Desclasados

Javi Álvarez
Madrid, 1 de septiembre de 2008

Con las manos manchadas del polvo de la vida
se encamina un hombre hacia el futuro.
Sabe el precio de cada paso
en su cansancio y soledad y conscientemente se resigna al peaje diario
mientras la insatisfacción le roe las entrañas dormidas por el vacío.
Tiene hambre de ideales y no encuentra pan con que alimentarse.
Entrega al usurero las monedas gastadas que aún le quedan en los bolsillos
a cambio de un entretenimiento vacuo, sin responsabilidad alguna,
a la vez que le cae un sudor agónico y agrio
-resbalándole por la frente como mar agitado por la tormenta-
y se queda rumiando su desocupado estómago
que ha de acompañarle ya por siempre sin saciar,
mirando a sus semejantes: desnudos, maltratados, indefensos...
«Pero están tan lejos» se dice antes de adormilarse definitivamente.

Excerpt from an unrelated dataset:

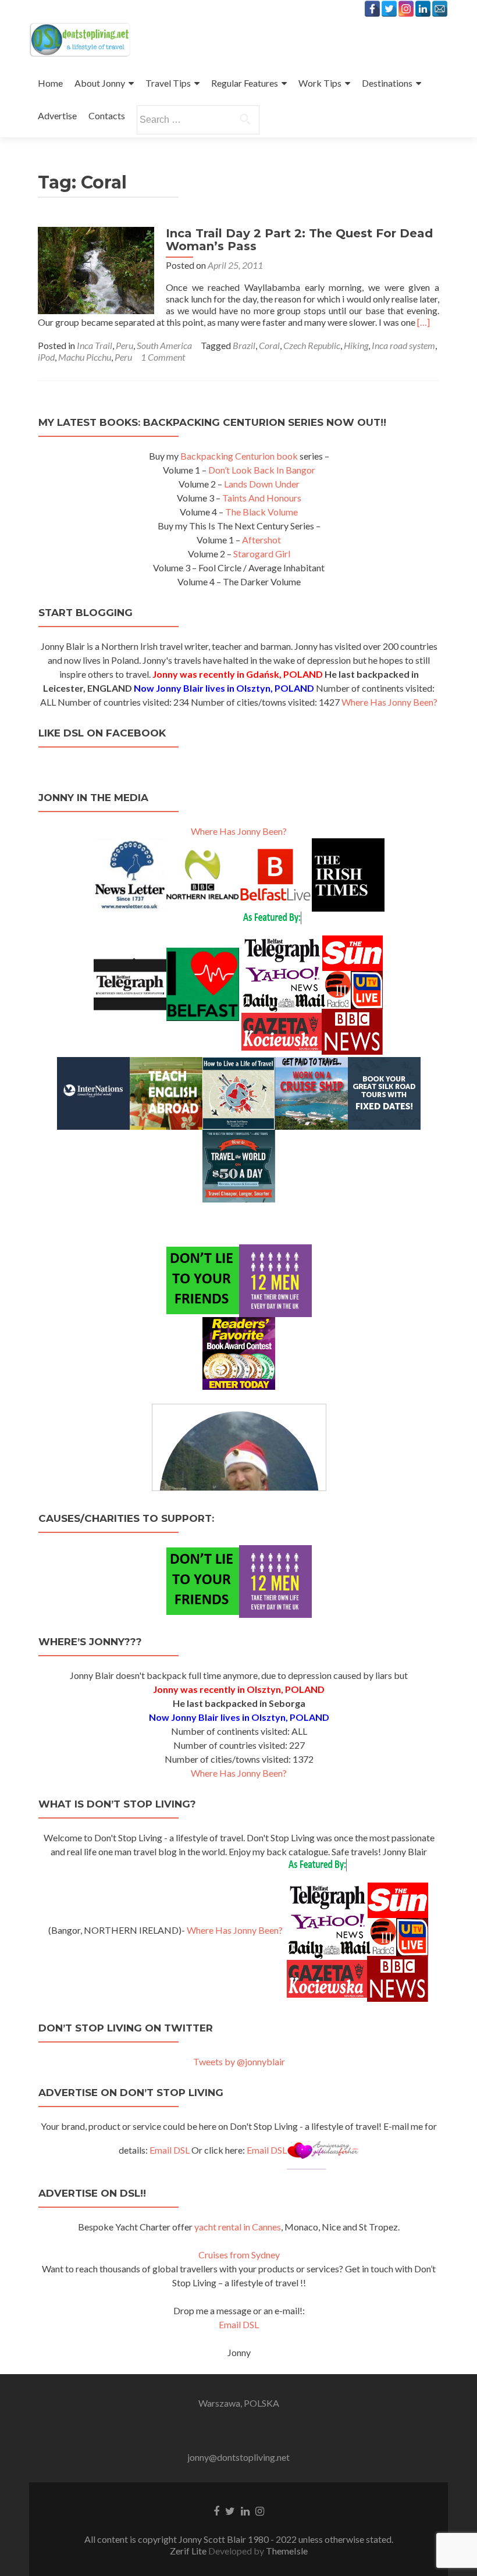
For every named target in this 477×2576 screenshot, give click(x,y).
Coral (269, 345)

«Uníos, hermanos proletarios» escucha al fondo,
con las fuerzas vencidas,
entreabriendo sus ojos,
mirando de soslayo a ver quién se levanta primero
–el más valiente, el líder obrero que todo lo pueda-,
a ver cuántos son,
a medir las fuerzas.
No hay esperanza,
el grito se ve ahogado por un golpe seco a su clase doblegada:
la fuerza de una porra opresora
que ejemplariza el dominio sobre un único individuo elegido al azar
le resulta suficiente.
(Dolor, seguridad, individuo, mejor que los demás, yo valgo más, nadie me representa)

Callamos y morimos en nuestra propia cobardía,
incapaces otra vez de avanzar con un mismo paso,
con la firmeza de nuestros abuelos, a pecho descubierto.

Somos hijos perdidos, desclasados, con falsas ínfulas de burgueses
a quienes nos doblegó nuestro egoísmo,
nos sometieron cuatro vendedores de objetos defectuosos,
nos gobernaron otros hijos perdidos y desclasados
que se quitaron el hambre a la misma vez que los ideales.
Vendidos y comprados, nos damos cuenta que a nuestros hijos no les queda ya futuro.